#### TEXT SHOWN
'''

Questions on proof assistants

Christoph Benzmueller c.benzmueller at fu-berlin.de
Thu May 14 06:35:13 EDT 2020


Dear Joe, all,


some comments on your questions 1-3:


*1) which of these can make use of work done in which other ones?*


I agree here with the comment by Frederic and also the point made by Kevin.


*2) which of these would be the easiest for mathematicians with some
programming experience to learn to use to create machine-verifiable proofs?*


I prefer Isabelle/HOL and my students at FU Berlin in lecture usually have
little problems getting familiar with it (especially when working in
groups). Pros of Isabelle/HOL include the excellent proof automation
support via sledgehammer (which provides a link to various powerful
first-order and higher-order ATPs) and which in particular also supports
automated (counter-)model finding. Having strong proof automation can be of
great help, since the resources one has to spent into interactive proof are
reduced.


Generally, I do not believe anymore that senior mathematicians can easily
be converted to fruitfully work with proof assistants. It is rather the
younger generation of interdisciplinary trained young researchers (maths,
CS, philosophy) that we should focus on. And if these younger researchers
then cooperate with senior researchers in formalisation works, some real
progress can be expected.

'''

#### DATA PROVIDED
'''

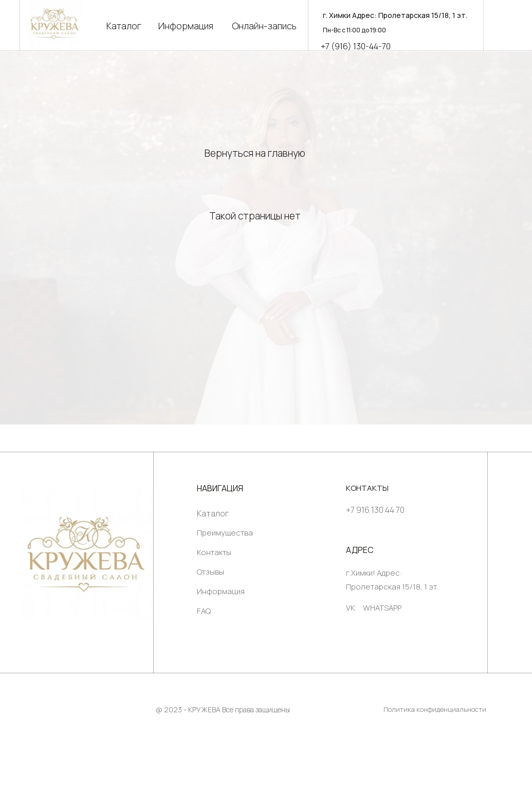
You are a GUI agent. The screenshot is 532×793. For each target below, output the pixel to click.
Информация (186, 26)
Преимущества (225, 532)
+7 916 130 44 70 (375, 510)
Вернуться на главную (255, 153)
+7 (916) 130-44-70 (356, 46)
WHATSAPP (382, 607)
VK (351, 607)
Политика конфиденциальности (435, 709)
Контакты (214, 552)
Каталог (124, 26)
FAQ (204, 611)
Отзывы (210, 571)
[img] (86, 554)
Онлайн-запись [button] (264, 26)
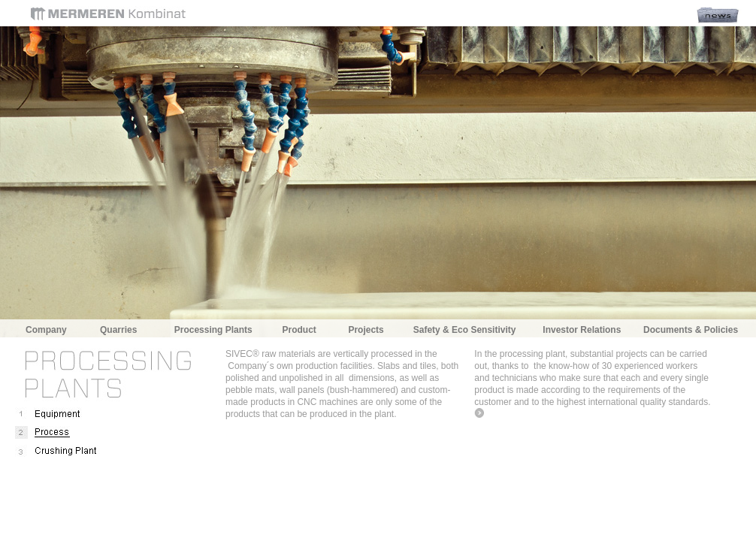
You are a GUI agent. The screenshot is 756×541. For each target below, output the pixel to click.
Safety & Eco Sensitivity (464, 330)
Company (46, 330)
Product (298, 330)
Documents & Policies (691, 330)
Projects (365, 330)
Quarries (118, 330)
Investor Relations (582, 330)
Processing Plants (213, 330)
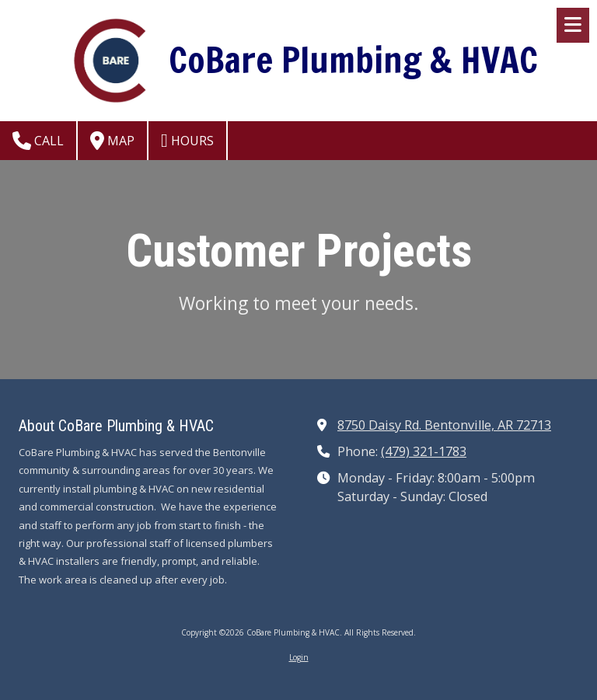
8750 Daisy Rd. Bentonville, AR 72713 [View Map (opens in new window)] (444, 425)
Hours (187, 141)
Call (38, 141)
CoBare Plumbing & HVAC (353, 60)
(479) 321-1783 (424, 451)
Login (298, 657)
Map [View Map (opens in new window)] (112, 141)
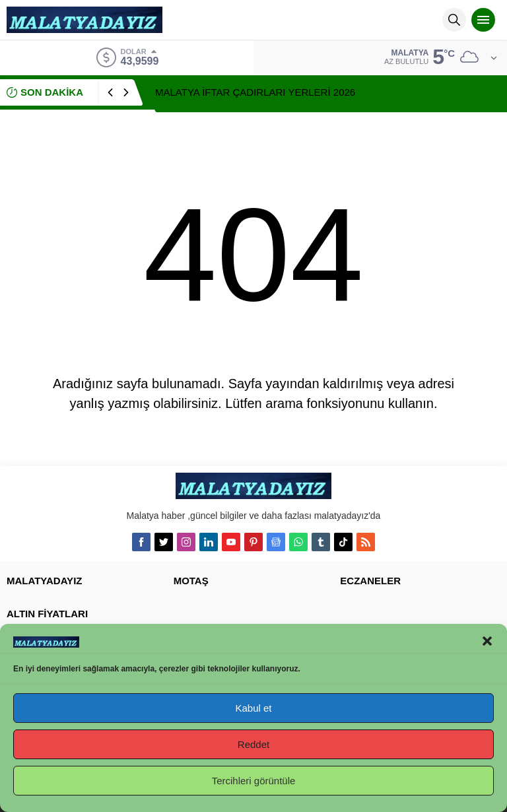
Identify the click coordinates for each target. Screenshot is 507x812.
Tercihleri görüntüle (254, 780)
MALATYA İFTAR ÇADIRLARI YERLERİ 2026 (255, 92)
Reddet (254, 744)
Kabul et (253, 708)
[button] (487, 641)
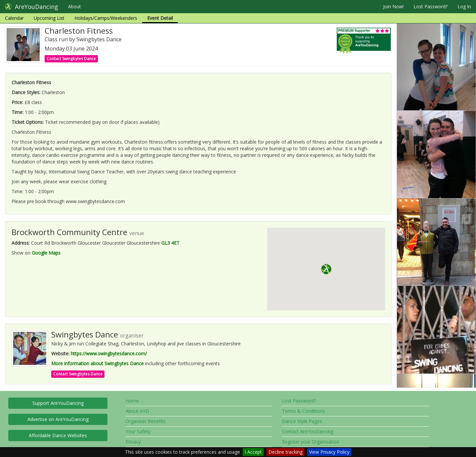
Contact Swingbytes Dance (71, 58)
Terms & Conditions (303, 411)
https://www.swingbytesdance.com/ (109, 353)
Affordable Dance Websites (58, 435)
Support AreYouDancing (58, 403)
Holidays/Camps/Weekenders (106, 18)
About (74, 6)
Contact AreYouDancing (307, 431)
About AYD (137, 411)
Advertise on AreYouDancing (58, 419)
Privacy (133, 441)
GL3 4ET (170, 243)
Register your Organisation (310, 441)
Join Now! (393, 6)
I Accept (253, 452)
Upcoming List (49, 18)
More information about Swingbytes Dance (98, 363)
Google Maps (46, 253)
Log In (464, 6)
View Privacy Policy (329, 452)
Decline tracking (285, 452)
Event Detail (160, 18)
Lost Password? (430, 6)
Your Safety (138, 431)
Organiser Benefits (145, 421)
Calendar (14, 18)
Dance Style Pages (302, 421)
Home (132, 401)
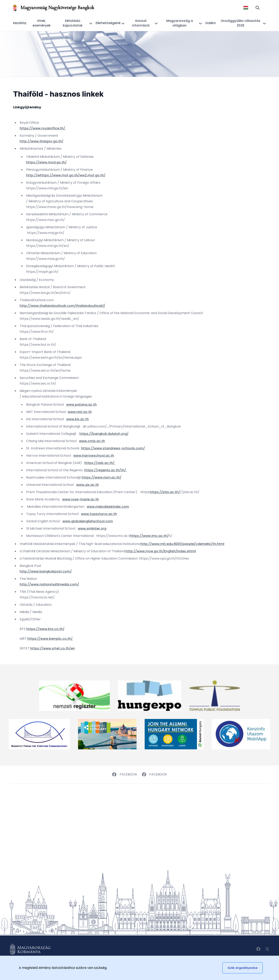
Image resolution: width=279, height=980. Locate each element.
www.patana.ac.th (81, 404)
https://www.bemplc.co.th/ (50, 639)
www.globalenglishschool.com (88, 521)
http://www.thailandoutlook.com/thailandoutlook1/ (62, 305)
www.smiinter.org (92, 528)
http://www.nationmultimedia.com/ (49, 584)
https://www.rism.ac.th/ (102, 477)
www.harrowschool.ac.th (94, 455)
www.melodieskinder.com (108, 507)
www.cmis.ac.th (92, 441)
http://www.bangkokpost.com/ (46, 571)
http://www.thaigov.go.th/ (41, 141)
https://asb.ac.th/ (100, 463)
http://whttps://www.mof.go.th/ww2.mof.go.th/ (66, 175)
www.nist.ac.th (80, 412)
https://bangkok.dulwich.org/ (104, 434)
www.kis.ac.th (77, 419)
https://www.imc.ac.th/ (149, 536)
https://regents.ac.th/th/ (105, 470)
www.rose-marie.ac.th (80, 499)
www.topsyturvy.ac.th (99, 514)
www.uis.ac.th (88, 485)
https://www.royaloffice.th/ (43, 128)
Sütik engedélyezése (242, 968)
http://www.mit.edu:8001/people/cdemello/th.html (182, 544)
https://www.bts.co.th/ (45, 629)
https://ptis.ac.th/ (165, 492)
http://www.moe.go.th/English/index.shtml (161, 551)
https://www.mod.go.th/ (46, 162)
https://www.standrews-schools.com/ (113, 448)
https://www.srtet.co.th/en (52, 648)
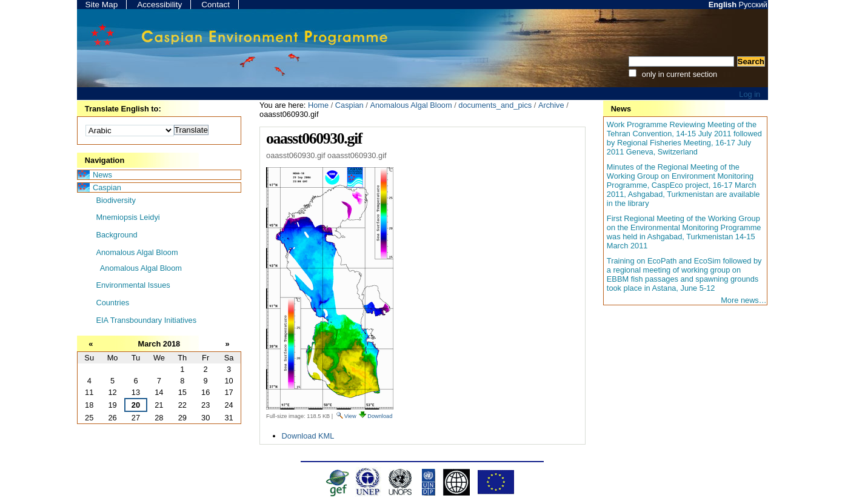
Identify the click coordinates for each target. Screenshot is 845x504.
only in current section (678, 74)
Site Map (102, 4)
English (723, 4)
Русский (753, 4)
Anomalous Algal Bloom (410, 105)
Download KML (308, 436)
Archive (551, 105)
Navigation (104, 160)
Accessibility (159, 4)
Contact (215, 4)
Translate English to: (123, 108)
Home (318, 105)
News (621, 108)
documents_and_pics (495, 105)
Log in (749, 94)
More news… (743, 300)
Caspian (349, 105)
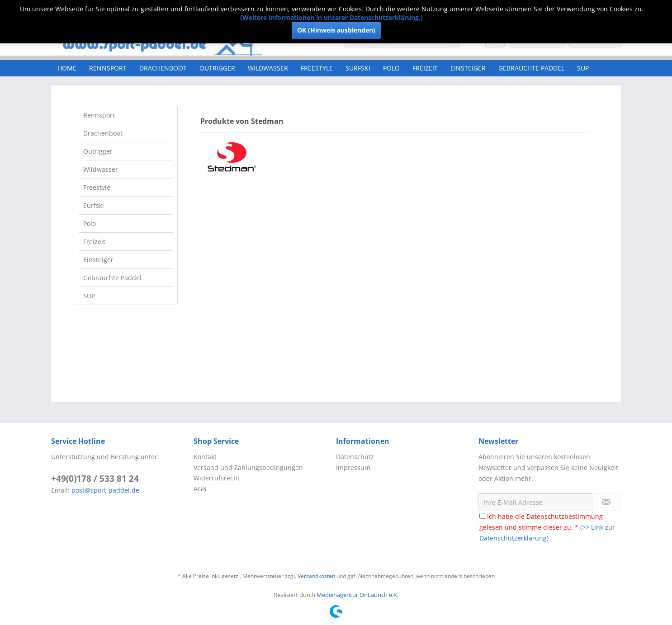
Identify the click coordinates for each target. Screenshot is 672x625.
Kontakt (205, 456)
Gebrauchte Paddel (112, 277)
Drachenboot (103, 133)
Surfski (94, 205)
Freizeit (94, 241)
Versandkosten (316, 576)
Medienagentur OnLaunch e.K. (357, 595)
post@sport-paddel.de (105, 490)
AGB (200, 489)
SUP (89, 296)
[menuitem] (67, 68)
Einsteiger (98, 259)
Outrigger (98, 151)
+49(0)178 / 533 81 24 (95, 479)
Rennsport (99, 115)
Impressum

'''

#### WORK INSTRUCTIONS
Copy out the message on proof assistants from "Christoph Benzmueller c.benzmueller" to "made by Kevin.".

#### RESULT BELOW
Christoph Benzmueller c.benzmueller at fu-berlin.de
Thu May 14 06:35:13 EDT 2020


Dear Joe, all,


some comments on your questions 1-3:


*1) which of these can make use of work done in which other ones?*


I agree here with the comment by Frederic and also the point made by Kevin.